I agree. While others have posted an ideal of mutual submission in the different ways that husbands and wives were created to respond in relationship to each other, the reality is that it isn’t always so. Even in Christian marriages. I do believe that we as wives have the “right” to gently, lovingly adress the issue with our husbands, so long as we can spend much time examining our own hearts and praying for the grace to bring the issue to him out of love for him and not out of anger or selfishness or bitterness. After all, we were brothers and sisters in Christ before we were husband and wife. I believe that is one way that we DO “help” our husbands. ANd it’s one way that they are called to love us as Christ loved the Church – by speaking truth into our lives with grace when we are the ones with the blind spot. But it does matter how we go about that tricky business. It’s really hard to address a situation like that with a heart for him and his growth in mind and not soley out of annoyance and our own hurt. SO much prayer should go before a conversation like that.
ANd in the mean time, I think your prayer should include begging God for the grace to do what he has called you to do, even while your husband flounders in his responsibility. I don’t mean doormat style, I mean smiling. And asking how you can help. And daily praying that you would see your husband through the eyes of the Lord. I promise, it does change your perspective!
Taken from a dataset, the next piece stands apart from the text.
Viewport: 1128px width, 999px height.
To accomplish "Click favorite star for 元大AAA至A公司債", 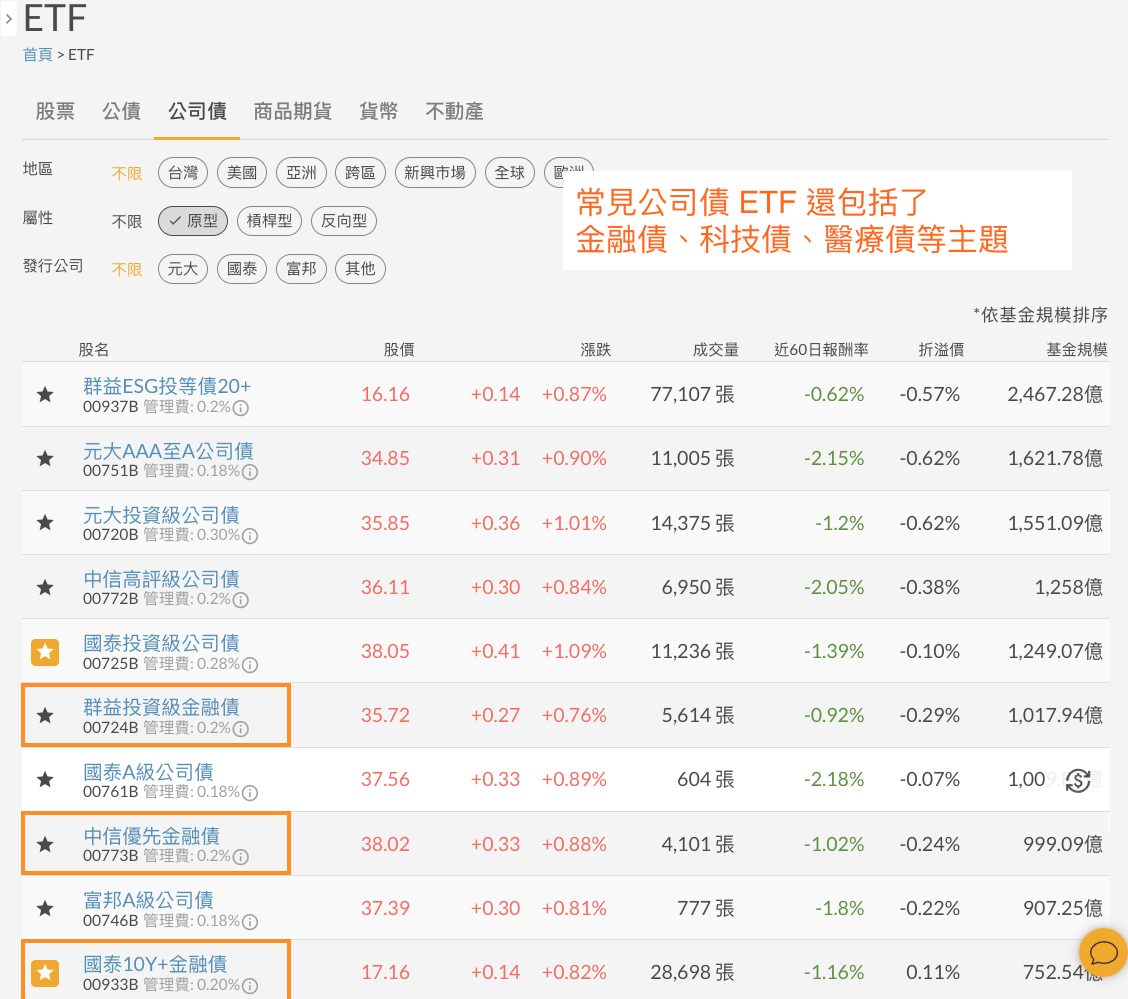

I think my husband and I have a pretty healthy marriage. We’re both believers and we both take our roles seriously. Even still, we are sinners who fall into selfishness. Sometimes it even takes us a little while to realize it. We don’t always respond with grace when it’s the other who is being careless in our relationship. Even an “ideal” marriage isn’t always going to feel “ideal”. And that’s where we have to decide whether we’re going to walk in the way that God has laid out for us to walk or whether we’re going to wait to do so until our husbands are also walking in that way.
If, after much prayer and gentle conversation with your husband, Wings2fly, and he refuses to listen to your concerns, I would take it to a pastor. It’s important. and, in my opinion, you’re loving your husband by getting help. Sin thrives in secrecy but openness and accountability can help drive it away.